今年もそろそろ味噌づくりの季節がやってきました。すっかり手作り味噌の虜になったわたしが、子どもと作る際のポイントをあわせてご紹介させていただきます。
味噌づくりキットを選ぼう!
味噌の原料は【大豆・塩・こうじ(糀・麹)・水】の4つ。シンプルだからこそ、どの材料をどんな割合であわせるかにより味わいは異なります。初めての方は、ぜひ「キット」として販売されているものを選んでみてください。
まずはキット選びのポイントです。
キット選びのポイント
★できあがり量を選ぶ
手軽に作れる1kgのものから、たくさん味わいたい5kg以上のものまで……量が増える分、大豆をゆでる工程や潰す・混ぜるといった工程に手間がかかります。初めての方は少量から、慣れたら量を増やしていくのもいいですね。
★こうじ(糀・麹)の種類を選ぶ
こうじには、生こうじと乾燥こうじがあります。購入後、すぐに作る場合は生こうじで問題ありません。一方、乾燥こうじは保存が効くので、作るタイミングを選ばないのがメリットです。
また、原料として米か麦のどちらかを選びます。一般的に多く使用されるのは米麹。米の甘味がつよく、まろやかな味わいが特徴です(今回は米糀を使っていきますので、以降「糀」と表します)。
麦麹はあっさりとして、麦の香ばしい香りが特徴的。プチっとした食感が楽しめるので、ディップなどにするとおいしく食べられます。
★糀歩合(ぶあい)を選ぶ
糀歩合とは、大豆に対する糀の割合を表します。一般的には、糀歩合が高くなると「甘口の味噌」と呼ばれます。大豆:糀=1:1の場合を10歩(ぶ)とし、歩合は6〜20程度と幅広く作られています。
普段使われている味噌が何歩なのかを確認し、お好みの歩合を選んでみてください。わたしは甘口が好みなので、糀が多めの17歩合で作っています。
味噌づくりを始めよう♪
今回は山田鶴亀本店さんの「手作り味噌セット 北海道産大豆と糀三袋(麹歩合17)」を購入しました。糀歩合は17と甘め、できあがり量は約6.3kg、塩分11%のお味噌が作れます。

* 課題:
上の手作り味噌の文章を、最後の文の後から引き継いで書き進めてください。

* 元データ:
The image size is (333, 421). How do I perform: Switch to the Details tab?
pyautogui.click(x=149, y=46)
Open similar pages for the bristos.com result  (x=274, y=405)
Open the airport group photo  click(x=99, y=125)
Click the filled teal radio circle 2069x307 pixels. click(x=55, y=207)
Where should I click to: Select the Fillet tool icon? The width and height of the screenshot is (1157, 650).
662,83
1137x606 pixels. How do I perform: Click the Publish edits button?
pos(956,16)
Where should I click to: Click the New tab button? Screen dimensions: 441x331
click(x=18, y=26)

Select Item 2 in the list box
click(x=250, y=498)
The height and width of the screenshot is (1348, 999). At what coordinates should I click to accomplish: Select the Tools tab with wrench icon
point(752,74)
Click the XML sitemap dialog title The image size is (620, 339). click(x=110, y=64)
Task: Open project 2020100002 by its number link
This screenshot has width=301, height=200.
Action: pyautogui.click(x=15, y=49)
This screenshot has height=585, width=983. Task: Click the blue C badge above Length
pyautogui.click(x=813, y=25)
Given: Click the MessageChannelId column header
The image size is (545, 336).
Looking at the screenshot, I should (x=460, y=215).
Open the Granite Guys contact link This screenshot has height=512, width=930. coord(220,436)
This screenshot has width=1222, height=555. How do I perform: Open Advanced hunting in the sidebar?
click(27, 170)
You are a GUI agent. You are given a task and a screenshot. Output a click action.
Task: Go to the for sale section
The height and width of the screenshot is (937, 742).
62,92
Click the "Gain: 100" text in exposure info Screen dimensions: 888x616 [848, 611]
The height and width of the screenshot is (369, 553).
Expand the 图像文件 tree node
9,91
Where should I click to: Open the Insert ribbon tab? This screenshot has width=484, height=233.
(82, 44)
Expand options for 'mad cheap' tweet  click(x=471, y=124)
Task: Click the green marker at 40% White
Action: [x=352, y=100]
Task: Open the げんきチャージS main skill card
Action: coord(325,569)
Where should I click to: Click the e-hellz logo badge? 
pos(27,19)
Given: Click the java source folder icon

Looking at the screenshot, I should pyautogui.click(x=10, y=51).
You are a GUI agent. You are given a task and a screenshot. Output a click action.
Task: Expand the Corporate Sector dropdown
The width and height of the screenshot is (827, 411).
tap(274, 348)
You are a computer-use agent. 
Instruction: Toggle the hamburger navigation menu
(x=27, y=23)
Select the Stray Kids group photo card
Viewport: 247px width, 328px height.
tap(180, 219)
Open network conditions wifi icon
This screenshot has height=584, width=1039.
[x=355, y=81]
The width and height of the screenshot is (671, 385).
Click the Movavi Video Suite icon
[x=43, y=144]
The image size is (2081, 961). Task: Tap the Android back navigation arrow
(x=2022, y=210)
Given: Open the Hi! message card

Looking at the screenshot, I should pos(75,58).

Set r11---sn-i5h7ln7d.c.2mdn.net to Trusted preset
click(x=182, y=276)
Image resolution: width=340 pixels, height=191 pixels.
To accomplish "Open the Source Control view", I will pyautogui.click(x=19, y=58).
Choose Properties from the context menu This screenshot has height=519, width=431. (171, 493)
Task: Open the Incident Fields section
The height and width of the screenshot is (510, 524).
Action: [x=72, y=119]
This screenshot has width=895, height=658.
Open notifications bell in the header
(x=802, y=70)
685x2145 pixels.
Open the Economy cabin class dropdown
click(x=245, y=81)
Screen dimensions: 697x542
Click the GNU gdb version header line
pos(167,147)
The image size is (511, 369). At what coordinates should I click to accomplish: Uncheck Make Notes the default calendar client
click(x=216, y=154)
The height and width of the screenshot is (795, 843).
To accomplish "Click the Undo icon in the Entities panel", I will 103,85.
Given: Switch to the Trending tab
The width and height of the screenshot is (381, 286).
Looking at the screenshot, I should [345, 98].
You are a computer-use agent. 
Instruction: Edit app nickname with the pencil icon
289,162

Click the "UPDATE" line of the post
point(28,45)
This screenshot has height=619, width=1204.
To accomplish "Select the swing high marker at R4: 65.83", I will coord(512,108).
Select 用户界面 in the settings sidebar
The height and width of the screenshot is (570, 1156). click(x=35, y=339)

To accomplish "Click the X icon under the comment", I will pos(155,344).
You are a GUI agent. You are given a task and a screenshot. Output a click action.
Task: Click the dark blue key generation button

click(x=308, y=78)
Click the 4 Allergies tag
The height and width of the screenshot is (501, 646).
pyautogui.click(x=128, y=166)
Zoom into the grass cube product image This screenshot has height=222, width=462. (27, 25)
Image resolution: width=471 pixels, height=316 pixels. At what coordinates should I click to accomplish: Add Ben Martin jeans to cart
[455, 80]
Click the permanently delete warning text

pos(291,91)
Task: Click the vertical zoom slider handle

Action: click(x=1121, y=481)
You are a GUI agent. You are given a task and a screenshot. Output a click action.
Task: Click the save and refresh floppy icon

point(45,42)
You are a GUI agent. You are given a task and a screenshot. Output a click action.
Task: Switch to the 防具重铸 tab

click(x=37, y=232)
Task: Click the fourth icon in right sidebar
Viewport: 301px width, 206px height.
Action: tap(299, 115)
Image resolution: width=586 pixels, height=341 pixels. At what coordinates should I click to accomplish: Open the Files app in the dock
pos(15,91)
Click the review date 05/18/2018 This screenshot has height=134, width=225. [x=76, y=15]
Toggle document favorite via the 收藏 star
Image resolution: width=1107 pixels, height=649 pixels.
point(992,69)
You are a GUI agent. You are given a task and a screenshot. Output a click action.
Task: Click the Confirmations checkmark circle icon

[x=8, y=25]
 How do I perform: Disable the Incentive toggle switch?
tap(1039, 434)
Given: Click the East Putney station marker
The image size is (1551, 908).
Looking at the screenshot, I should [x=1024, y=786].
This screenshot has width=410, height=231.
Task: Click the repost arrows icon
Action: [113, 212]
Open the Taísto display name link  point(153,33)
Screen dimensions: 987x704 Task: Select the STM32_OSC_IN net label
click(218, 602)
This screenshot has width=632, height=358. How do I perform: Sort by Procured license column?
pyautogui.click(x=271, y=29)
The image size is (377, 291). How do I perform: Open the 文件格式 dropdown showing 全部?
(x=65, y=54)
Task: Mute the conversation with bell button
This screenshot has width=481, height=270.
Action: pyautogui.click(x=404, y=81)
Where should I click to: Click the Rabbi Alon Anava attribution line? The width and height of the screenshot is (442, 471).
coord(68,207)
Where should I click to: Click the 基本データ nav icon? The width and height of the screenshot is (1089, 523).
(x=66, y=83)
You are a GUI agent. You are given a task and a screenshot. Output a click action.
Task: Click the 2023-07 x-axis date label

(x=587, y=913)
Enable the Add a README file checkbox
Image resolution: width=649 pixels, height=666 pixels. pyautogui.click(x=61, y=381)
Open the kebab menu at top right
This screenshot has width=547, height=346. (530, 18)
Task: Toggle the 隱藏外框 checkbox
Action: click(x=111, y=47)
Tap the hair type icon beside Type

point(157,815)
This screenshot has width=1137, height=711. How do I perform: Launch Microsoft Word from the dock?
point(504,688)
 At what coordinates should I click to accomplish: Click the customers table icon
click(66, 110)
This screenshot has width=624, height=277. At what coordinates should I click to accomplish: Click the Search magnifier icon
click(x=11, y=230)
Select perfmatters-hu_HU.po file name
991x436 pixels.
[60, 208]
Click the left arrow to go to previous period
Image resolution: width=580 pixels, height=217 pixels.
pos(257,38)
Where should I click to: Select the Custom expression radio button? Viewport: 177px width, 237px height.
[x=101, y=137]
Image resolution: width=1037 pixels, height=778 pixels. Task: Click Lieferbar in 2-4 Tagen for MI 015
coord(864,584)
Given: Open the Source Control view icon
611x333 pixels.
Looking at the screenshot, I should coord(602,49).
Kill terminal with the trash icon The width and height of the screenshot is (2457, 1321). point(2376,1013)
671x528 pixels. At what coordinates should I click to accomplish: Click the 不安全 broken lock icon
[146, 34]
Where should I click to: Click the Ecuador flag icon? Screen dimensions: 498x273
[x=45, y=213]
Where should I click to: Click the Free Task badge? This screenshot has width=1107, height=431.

* 解答:
※材料や用意するものは購入したセットに準じてご用意ください。
※レシピ中の★印は、お子さんが参加できるポイントです。
材料 できあがり量 6.3kg
・生糀・・・2550g
・大豆・・・1350g
・塩・・・700g
※すべて「手作り味噌セット 北海道産大豆と糀三袋(麹歩合17)」に含まれています
用意する物
・大きなザル・ボウル
・圧力鍋(鍋でも可)
・保存用の容器
・重石用の塩
・食品用アルコール
作り方
① 大豆をよく洗い、大豆の量の3倍の水に8~10時間浸水させる。
★水に浸ける前の大豆をいくつか残しておくと一目瞭然!
子どもたちからは「こんなに大きくなるんだね!」と驚きの声が上がります。
② 新しい水に代え、鍋を火にかける。アクを取り除いたらもう一度水を新しくして火にかけ、沸騰後に4〜5時間、大豆がやわらかくなるまで弱火で煮る。指で簡単に潰れる程度が目安。
③ 煮上がったら煮汁を600ml程度残してザルにあげ、粗熱を取り、袋に入れて潰す。
★さぁ、子どもたちの出番です。一緒にふみふみしてみましょう!
温度や感触についてもぜひ話してみてください。
「あったかい!」「むにゅむにゅしてる~」なんて声が上がってくるはずです。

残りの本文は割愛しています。